Pizzarium’u bulmak oldukça kolay, zira dükkânın önündeki uzun kuyruğu görmemek mümkün değil! Dükkânın önünde bekleyen sabırsız kalabalık önce biraz moralimi bozsa da, bu lezzeti tatmakta kararlıyım; yarım saatlik bir bekleyişten sonra pizzama ancak kavuşabiliyorum.
Ünlü pizza ustası Gabriele Bonci Pizzarium’da La Gatta Mangiona’daki
gibi klasik pizza yapmıyor aksine fast
food için tepsi pizzası yapan bir yer burası. Tezgâhlarda sıralanmış çeşit
çeşit pizzalardan beğendiğinizi seçip, istediğiniz miktarda kestiriyorsunuz.
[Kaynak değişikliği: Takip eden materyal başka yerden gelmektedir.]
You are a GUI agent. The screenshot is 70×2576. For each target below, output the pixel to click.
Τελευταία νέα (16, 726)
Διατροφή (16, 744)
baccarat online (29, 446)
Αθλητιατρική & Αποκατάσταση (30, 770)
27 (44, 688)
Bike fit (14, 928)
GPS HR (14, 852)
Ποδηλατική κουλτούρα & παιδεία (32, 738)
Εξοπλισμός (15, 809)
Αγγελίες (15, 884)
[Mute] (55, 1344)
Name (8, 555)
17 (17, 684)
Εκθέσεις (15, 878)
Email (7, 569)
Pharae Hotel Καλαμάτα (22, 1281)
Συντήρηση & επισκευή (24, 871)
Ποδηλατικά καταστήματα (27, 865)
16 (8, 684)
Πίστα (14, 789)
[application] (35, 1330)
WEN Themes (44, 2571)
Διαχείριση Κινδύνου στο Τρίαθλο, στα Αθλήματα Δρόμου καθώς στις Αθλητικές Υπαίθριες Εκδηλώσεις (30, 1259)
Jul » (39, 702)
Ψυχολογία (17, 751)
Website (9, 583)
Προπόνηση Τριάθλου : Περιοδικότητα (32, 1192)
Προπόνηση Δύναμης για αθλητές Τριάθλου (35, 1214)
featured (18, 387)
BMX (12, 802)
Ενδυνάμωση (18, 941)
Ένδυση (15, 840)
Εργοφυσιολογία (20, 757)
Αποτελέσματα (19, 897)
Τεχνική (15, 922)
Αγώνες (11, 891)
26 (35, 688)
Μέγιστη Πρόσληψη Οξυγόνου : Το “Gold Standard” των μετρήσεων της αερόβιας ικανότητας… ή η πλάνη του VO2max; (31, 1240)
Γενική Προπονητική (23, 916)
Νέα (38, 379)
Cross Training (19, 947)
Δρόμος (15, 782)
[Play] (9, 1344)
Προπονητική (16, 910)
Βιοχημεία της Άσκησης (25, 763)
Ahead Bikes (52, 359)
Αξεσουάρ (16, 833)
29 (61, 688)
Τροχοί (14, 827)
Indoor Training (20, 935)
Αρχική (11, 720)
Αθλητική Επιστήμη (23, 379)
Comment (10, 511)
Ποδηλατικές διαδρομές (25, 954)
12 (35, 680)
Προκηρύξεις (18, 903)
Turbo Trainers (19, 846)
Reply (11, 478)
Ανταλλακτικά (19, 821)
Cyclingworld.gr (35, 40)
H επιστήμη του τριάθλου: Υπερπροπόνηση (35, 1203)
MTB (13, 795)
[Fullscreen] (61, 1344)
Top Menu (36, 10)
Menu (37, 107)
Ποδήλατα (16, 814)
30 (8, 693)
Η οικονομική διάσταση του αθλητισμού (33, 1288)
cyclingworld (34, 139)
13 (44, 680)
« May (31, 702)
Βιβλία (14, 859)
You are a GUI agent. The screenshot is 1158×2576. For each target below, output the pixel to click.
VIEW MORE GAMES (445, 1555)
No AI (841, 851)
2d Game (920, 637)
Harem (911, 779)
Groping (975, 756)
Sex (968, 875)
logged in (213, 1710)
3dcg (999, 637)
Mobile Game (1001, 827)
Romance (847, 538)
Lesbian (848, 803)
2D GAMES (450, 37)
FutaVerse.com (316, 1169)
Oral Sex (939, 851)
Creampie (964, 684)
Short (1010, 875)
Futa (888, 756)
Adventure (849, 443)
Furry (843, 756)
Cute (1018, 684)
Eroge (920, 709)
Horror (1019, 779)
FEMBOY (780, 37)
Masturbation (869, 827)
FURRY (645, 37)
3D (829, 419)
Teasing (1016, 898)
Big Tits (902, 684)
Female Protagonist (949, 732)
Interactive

Dakikalar geçtikçe Pizzarium’un önündeki kalabalık gitgide artıyor ama küçük dükkândaki iki çalışan kalabalığa
aldırmadan yavaşça çalışıyorlar. Biz Türklerin pek alışık olduğu bir şey değil
ama İtalya’da hayat böyle işliyor. Piano, piano yani yavaş, yavaş…
Pizzamı aldıktan sonra şansım yaver gidiyor
dükkânın karşındaki bank nasıl olduysa boşalıyor. Pizzaları soğutmadan tatmaya
başlıyorum. Pizzanın hamuru yağlı ve lezzetli, kullanılan malzemeler üst
düzeyde. Pizzalardan deyim yerinde ise lezzet fışkırıyor, özellikle buffalo
mozzarellalı pizzanın tadı hâlâ damağımda. Bir de elektrikli fırın yerine
odunda pişirseler nasıl olurdu kim bilir! Kendi yaptıkları biralarla
beğendiğiniz pizzayı eşleştirmek mümkün. Fiyatlar oldukça makul; 10-15 Euro ile
doyasıya pizza yenebiliyor. Bu lezzet diyarından cüzdanımı hafifletmeden
çıkmanın haklı gururuyla Vatikan müzesine doğru yola koyuluyorum.